5. Passwordless Authentication Doesn’t Protect Against Certain Types of Malware
Some malwares which are specially designed for spyware attacks can take screenshots and record everything that appears on the device screen. Hence, if you have enabled OTP based passwordless authentication, the spyware can intercept the OTP.
Another dangerous type of cyber attack against passwordless authentication is known as a man-in-the-browser (MitB) attack. Here, the attacker inserts a special trojan into the web browser. This trojan not only intercepts all the data shared (including your OTPs, PINs, and other information), but it also changes the appearance of the browser, website, form fields, login fields, and responses received from websites. And to make matters worse, it can also delete all transaction entries.

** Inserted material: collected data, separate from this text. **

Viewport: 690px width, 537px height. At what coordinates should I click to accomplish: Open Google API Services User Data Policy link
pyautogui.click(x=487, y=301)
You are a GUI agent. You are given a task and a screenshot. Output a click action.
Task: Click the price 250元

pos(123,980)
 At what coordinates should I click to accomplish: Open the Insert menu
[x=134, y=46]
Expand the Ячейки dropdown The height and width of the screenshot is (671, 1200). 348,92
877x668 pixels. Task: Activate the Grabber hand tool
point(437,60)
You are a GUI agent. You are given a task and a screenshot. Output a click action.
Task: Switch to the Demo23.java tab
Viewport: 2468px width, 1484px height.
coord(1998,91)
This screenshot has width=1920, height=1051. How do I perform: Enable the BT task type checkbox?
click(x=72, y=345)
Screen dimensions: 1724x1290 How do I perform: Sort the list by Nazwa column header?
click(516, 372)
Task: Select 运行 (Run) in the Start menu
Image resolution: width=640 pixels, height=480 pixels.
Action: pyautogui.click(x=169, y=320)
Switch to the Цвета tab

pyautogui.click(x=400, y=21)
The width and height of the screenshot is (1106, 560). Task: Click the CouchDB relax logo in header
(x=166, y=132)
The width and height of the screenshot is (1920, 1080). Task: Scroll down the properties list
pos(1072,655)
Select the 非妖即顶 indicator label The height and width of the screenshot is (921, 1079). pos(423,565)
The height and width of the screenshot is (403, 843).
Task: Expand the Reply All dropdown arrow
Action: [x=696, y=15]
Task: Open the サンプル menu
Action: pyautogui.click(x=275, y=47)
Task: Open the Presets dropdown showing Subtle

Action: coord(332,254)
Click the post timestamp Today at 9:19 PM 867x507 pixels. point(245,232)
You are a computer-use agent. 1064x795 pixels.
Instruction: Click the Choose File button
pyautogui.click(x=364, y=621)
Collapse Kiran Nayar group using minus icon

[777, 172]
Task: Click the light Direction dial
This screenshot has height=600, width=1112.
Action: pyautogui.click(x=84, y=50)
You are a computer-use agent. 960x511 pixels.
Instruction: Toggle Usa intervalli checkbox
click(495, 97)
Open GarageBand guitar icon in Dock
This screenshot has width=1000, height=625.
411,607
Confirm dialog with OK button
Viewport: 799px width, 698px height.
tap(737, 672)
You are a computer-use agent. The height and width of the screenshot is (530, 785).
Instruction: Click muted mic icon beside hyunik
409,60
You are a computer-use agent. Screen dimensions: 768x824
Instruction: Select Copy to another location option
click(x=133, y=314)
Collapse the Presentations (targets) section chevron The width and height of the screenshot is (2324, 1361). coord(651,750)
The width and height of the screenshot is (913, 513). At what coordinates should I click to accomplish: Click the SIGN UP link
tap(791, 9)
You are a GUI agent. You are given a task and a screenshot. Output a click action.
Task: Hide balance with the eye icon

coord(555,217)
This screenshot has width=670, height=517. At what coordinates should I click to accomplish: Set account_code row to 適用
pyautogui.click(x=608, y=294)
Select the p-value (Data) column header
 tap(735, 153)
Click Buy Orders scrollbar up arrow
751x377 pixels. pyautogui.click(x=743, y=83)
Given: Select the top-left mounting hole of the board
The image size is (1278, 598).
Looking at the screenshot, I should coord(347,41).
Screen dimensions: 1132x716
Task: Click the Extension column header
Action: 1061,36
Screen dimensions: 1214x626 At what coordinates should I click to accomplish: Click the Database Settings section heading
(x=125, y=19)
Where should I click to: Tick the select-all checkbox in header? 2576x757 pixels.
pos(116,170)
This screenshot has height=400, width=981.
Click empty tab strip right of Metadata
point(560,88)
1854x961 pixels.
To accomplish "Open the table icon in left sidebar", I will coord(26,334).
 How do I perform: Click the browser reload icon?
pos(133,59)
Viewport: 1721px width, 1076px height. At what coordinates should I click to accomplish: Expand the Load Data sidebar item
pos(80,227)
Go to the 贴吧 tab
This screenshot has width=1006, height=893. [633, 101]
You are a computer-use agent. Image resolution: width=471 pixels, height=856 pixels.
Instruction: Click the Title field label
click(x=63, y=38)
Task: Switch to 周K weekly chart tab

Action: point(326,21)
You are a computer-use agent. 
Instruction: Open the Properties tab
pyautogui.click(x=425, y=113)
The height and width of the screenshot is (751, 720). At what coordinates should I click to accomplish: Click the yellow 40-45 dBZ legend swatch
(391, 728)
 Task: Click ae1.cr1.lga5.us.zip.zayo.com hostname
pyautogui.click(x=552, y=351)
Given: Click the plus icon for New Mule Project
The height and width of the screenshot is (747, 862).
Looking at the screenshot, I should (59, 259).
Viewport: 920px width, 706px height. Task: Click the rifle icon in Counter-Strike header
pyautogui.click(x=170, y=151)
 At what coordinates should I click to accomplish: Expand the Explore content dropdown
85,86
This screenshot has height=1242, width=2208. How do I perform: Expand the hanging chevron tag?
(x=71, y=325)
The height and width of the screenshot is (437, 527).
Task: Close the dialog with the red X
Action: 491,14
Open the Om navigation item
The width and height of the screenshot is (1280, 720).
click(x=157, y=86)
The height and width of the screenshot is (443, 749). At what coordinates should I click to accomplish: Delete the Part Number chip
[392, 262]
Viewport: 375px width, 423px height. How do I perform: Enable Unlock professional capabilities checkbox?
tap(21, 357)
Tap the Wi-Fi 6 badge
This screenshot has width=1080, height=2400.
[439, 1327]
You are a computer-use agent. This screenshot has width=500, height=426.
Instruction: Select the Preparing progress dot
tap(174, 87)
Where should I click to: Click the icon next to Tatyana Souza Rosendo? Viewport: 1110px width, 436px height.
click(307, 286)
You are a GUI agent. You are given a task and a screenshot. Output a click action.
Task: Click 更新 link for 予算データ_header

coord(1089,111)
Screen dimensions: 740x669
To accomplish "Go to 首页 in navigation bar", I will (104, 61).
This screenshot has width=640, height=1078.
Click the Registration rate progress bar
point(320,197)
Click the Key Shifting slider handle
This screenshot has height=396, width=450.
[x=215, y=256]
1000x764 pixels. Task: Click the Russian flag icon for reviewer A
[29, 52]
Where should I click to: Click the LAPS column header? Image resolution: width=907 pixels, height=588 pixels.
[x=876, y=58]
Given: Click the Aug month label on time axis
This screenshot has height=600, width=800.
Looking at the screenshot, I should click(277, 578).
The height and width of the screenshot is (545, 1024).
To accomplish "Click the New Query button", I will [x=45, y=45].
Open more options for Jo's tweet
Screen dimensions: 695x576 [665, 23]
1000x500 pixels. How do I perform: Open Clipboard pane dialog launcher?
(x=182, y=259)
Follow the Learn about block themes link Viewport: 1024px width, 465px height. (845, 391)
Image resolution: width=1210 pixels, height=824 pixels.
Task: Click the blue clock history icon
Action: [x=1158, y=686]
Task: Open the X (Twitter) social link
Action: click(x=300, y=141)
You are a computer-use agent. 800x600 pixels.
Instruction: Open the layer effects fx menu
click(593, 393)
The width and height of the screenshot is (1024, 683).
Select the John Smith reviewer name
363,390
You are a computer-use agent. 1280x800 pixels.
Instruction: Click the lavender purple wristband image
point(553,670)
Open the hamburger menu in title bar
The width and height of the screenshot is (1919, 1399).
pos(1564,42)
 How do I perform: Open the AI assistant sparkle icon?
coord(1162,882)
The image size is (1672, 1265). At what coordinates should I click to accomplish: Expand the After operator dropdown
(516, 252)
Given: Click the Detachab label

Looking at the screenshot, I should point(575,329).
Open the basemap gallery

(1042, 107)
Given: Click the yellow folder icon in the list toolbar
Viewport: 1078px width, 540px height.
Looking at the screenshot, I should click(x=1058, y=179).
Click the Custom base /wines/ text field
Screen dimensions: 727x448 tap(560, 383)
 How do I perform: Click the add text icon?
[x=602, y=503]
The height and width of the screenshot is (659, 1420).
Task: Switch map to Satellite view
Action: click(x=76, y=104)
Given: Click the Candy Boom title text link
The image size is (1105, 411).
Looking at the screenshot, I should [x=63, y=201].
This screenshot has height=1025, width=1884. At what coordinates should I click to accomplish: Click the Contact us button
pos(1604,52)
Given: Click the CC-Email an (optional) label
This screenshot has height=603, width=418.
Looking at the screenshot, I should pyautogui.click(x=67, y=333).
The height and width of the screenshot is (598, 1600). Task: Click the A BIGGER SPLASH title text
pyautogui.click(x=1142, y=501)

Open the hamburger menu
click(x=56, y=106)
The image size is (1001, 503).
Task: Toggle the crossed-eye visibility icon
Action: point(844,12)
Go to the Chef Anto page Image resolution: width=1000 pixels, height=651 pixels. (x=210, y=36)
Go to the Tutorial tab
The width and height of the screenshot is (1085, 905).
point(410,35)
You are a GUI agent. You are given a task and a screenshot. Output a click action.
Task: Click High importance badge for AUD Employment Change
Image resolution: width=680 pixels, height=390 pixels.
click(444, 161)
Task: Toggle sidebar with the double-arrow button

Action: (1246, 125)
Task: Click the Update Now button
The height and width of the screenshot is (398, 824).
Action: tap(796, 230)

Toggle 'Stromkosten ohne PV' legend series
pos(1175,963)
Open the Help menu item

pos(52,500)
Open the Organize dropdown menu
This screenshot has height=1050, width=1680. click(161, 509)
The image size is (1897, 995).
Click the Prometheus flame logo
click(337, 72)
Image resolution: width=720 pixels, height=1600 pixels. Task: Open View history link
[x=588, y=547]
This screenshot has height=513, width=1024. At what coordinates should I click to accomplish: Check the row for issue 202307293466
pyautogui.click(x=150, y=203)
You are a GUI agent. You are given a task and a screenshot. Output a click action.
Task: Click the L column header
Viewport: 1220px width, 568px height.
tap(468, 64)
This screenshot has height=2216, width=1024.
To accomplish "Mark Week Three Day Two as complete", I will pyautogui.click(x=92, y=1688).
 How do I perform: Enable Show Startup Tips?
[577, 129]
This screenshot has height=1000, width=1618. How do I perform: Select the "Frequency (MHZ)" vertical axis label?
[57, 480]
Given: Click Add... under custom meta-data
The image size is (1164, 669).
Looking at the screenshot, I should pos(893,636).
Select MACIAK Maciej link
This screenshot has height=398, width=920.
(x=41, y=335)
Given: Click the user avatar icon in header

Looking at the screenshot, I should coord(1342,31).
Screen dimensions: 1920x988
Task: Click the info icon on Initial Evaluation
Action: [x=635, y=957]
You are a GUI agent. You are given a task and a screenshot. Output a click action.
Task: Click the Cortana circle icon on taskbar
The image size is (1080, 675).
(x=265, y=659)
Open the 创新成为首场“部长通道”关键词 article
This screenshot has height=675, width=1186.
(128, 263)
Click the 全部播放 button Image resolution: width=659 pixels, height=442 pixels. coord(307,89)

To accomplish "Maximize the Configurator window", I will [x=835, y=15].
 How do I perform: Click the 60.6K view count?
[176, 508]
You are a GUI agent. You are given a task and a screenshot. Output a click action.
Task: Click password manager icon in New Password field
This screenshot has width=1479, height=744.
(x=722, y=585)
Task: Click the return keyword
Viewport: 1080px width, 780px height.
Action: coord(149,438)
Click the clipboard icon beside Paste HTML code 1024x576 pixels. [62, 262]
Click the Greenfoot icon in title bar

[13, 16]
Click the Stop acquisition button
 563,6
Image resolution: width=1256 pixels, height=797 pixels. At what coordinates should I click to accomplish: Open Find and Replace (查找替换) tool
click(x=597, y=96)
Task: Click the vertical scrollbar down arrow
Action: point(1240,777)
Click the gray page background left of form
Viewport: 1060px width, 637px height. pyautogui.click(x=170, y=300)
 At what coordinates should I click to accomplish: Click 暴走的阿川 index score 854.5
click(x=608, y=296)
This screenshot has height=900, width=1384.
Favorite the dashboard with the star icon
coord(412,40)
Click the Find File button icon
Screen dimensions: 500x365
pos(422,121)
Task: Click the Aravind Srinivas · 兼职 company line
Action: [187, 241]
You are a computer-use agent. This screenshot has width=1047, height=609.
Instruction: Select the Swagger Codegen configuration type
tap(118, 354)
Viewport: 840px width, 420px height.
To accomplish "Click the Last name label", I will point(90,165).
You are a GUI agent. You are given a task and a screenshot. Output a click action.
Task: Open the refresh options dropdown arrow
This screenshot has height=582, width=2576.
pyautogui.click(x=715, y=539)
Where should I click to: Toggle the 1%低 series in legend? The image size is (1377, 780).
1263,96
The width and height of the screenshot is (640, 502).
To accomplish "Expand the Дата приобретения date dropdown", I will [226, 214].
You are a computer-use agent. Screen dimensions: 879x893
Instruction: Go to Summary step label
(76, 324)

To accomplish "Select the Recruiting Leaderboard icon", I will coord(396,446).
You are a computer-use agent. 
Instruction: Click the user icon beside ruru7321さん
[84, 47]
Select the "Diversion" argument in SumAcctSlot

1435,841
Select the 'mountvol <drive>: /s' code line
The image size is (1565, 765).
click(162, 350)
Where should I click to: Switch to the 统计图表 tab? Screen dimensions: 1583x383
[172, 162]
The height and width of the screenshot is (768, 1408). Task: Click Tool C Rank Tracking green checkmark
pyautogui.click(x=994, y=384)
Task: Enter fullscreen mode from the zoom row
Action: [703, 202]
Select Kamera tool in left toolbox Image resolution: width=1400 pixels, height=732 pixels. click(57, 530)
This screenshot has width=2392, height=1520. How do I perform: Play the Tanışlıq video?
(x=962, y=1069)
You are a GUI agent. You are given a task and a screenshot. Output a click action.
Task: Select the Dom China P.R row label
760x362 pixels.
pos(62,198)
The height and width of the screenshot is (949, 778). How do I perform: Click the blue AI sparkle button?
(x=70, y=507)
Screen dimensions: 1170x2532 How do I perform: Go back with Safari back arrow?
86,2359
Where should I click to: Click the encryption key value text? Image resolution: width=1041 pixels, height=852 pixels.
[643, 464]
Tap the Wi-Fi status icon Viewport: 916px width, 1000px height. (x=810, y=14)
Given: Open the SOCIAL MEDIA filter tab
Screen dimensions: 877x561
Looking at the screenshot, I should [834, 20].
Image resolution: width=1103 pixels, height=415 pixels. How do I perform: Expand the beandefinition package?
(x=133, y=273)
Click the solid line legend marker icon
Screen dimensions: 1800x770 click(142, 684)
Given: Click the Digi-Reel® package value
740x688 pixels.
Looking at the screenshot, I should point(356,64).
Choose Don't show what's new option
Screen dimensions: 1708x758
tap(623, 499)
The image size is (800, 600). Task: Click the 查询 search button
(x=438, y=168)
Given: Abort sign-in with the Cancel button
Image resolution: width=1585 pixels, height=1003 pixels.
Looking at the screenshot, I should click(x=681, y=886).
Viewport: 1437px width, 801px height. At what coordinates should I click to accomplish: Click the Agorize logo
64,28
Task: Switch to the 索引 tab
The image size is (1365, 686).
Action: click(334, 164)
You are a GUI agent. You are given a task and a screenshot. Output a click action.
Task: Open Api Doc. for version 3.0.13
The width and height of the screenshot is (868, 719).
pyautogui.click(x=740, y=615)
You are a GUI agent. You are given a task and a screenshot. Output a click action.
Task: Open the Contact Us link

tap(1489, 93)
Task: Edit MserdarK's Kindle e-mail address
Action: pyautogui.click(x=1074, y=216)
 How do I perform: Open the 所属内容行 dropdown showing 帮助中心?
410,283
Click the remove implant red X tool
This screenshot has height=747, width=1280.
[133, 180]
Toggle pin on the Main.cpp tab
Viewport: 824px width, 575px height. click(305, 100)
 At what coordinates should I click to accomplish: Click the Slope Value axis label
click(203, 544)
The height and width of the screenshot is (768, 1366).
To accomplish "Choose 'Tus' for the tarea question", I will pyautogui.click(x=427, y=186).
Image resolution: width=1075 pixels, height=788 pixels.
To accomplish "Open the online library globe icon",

Note: These disadvantages are applicable to only some specific passwordless methods, not all of them. For example, suppose you are using a PKI-based passwordless authentication to replace passwords for Wi-Fi, web/cloud applications, VPNs, Windows login. In that case, you don’t have to face most of the disadvantages mentioned above. It uses a public and private key pair. This is great because the private key never leaves the client, it can’t be stolen so long as you store it on a TPM, and it’s virtually impossible to guess.
All of this is to say that while one-time passwords and authenticator apps can be vulnerable to different types of malware (such as screen-reading malware), certificate-based authentication is malware-resistant so long as you use a TPM.
To learn more about PKI passwordless authentication, be sure to check out Sectigo’s eBook “Using PKI to Replace Passwords for Identity and Access.”
Wrapping Up on Passwordless Authentication
If you’re an employer concerned about the cybersecurity of your organization, applications, and website, passwordless technology is a solution you may want to consider. By deploying passwordless authentication, you’re providing greater security and convenience to your customers and employees (depending on how you deploy it). However, it’s important to remember that not all passwordless authentication methods are equal as some leave you more (or less) secure than others.
When you implement passwordless authentication using PKI client certificates (i.e., email signing certificates), you’re creating a strong security posture for your organization. And the extra benefit is that this method often is often more cost-effective than other passwordless authentication methods overall.